Brian Conry (ProMBA '17) developed a more cost-effective and environmentally-friendly way for his organization to ship bauxite from Atlantic-based mines to Pacific-based customers. Read about the thesis-like challenge he faced to complete the ProMBA program.
CHALLENGE: Bauxite, the main commercial mineral from which aluminum oxide is extracted and aluminum is produced, is a hot commodity in China. For one of the world’s largest bauxite producers, moving bauxite from South American mines to customers in China traditionally required shipping in Panamax vessels (the mid-size cargo ships capable of passing through the lock chambers of the Panama Canal). Since traditional Panama vessels only can carry 55,000 metric tons of bauxite at a time, meeting customer demand required multiple vessels. This inefficient shipping method came at a high cost, which the bauxite producer’s Pacific-based customers no longer were willing to absorb.

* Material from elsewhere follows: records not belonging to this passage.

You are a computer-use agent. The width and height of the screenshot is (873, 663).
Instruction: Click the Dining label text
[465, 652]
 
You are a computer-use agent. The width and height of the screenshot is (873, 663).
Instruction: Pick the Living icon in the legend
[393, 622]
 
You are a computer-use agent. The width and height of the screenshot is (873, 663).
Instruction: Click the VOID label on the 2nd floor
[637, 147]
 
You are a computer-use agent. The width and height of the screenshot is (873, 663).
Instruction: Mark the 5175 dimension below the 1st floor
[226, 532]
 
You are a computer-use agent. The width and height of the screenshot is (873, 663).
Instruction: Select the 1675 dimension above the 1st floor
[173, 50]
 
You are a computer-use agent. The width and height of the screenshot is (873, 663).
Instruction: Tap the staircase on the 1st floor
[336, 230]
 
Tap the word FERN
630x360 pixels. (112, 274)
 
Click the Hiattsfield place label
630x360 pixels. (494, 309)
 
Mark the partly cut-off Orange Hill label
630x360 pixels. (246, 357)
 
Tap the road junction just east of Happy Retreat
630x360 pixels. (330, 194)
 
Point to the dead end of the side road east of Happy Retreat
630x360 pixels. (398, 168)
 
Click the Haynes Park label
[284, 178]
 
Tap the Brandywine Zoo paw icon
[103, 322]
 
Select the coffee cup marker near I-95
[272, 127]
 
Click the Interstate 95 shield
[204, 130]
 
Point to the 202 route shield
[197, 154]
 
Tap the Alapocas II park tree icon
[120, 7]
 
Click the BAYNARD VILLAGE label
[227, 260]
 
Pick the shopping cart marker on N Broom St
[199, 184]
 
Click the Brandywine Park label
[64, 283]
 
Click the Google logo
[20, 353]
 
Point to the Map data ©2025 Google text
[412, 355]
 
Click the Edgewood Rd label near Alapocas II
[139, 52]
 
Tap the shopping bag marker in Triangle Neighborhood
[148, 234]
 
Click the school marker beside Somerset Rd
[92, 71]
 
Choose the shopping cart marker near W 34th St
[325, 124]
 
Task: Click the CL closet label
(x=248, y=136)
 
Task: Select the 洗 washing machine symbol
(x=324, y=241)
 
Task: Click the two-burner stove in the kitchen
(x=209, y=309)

PROJECT: For his Organizational Action Project, Professional MBA student Brian Conry, supervisor of maritime operations for the bauxite producer, focused on developing a more cost-effective and environmentally-friendly way for his organization to ship bauxite from Atlantic-based mines to Pacific-based customers.
PROCESS: Conry compared the freight costs of traditional shipping methods with transshipping, that is, routing the bauxite load from smaller vessels to a larger one during the transportation process. He determined that shipping via a single large Capesize bulk carrier (able to carry 170,000 metric tons at a time) could save approximately a $2 per metric ton, giving his organization a sizeable advantage over its competitors. Since Capesize bulkers are too big to load directly at riverbank mines and restricted ports, Conry’s plan involved a transshipping system where the loads from three Panamax vessels are reloaded onto a single Capesize bulker in an intermediate transshipment zone. The Capesize then completes the long ocean voyage to the Pacific destination.
RESULTS: Conry’s plan is being implemented and is expected to save $5.6 million in shipping costs over the first year. In addition to the freight savings, the benefits of transshipping bauxite include scheduling improvements, increased vessel loading efficiency, increased sales, and better market position. “Shipping costs are getting more and more expensive,” adds Conry. “Our Chinese customers can buy in the Pacific region but the quality of the bauxite is poor. Transshipping keeps costs low enough for our Pacific customers to choose the high-quality bauxite.”